Ренье III был главным вдохновителем этой железобетонной оргии и за годы своего правления до неузнаваемости изменил лик княжества. Рецепт князя, по которому можно было добиться процветания для своих владений, довольно прост: расширение туризма и привлечение с помощью налоговых льгот новых предпринимателей. И то и другое предполагало массовое строительство, необходимость прорыть тоннель и засыпать море. Когда супруг Грейс принимался за свои планы, пытаясь набить максимальное количество народу на квадратные футы своего карликового княжества, он напоминал ребенка, увлеченно играющим с набором Лего. Временами могло показаться, что его Его Светлейшее Высочество считает железобетон едва ли не главным украшение Монако.
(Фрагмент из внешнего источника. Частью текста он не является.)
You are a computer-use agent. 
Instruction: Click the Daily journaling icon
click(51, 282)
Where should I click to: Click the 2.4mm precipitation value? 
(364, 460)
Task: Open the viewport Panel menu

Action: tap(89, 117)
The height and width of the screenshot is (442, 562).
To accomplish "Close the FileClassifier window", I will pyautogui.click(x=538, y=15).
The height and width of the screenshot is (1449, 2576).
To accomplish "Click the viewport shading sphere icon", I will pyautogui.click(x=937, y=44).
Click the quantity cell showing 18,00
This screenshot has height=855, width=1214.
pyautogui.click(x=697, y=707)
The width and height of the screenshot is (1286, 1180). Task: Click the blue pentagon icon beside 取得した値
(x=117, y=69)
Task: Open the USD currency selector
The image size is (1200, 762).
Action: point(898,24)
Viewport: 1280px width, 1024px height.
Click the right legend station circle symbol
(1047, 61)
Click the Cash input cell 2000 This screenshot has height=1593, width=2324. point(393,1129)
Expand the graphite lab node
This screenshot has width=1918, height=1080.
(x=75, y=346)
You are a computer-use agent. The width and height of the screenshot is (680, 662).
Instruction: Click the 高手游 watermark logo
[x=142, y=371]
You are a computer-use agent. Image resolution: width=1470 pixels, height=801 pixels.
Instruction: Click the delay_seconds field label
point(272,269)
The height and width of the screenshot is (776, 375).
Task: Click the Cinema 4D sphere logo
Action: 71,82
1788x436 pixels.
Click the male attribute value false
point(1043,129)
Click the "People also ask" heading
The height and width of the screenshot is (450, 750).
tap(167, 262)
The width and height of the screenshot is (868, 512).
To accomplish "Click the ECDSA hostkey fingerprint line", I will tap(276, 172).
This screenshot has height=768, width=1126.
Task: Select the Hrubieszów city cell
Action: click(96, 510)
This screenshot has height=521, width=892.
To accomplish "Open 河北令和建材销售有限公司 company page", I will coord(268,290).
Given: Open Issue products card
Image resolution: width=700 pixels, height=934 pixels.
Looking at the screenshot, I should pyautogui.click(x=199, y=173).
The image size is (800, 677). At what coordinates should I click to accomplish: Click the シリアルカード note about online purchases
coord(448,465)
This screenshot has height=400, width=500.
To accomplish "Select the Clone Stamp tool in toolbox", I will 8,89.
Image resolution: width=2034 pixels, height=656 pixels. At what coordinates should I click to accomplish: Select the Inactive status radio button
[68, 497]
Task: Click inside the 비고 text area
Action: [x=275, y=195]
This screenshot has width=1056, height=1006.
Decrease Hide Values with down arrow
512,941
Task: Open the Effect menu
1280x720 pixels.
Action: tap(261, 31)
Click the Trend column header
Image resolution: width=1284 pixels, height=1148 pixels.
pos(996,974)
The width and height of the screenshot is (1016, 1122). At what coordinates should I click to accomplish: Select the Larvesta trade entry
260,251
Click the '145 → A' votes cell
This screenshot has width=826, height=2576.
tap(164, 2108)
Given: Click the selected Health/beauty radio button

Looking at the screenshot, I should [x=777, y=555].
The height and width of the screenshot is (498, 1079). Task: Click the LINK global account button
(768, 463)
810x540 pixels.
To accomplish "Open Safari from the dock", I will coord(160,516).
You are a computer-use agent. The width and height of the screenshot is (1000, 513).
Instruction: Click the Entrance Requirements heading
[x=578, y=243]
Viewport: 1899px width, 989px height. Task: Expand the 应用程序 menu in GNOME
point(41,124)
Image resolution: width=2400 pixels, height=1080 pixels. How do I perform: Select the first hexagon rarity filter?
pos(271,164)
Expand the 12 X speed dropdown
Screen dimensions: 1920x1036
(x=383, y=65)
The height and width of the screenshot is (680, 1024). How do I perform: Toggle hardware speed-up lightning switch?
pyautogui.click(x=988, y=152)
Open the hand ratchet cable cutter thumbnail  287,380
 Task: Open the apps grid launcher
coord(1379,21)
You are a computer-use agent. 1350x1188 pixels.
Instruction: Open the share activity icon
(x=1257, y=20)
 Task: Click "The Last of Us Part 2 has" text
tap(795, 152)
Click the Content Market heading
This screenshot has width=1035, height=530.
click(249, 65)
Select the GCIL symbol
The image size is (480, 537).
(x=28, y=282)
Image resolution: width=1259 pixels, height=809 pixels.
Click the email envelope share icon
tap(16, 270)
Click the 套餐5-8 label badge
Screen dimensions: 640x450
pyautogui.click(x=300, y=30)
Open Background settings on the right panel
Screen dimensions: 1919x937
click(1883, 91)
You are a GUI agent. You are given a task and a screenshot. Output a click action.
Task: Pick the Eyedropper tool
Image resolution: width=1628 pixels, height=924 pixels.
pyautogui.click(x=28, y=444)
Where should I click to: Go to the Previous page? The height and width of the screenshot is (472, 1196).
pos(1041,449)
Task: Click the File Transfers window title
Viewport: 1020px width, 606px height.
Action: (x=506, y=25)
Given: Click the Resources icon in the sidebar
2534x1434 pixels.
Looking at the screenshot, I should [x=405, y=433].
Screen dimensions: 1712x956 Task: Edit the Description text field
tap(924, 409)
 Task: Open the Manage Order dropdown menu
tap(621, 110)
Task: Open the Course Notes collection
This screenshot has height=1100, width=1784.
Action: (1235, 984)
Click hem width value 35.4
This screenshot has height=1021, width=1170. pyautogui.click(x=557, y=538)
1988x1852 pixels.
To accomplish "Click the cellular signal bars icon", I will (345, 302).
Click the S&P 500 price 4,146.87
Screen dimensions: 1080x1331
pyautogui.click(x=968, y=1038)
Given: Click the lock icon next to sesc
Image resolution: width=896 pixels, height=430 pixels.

Ренье не скрывал своей гордости, когда ему в финансовых и строительных приложениях в шутку присвоили титул Князь-Строитель — «Le Prince Batisseur». Ссора Ренье в 1962 году с де Голлем лишила французских граждан налоговых льгот, предоставляемых княжеством, и поэтому Его Высочество был вынужден расширить географию своих поисков с целью привлечения неплательщиков со всего мира. В шестидесятые годы бегство от налогов в развитых странах приобрело массовый характер. В Лихтенштейне, Панаме или же на Каймановых островах вам было достаточно повесить медную табличку на двери адвокатской канторы. В Монако, согласно княжескому указу, вы обязаны были купить или снять настоящее, а не фиктивное жилье. Именно поэтому столица Лихтенштейна Вадуц до сих пор мало чем отличается от альпийской деревушки, в то время как небоскребы Монако полностью оправдывают сравнение с Манхэттеном, данное ему Аланом Уикером.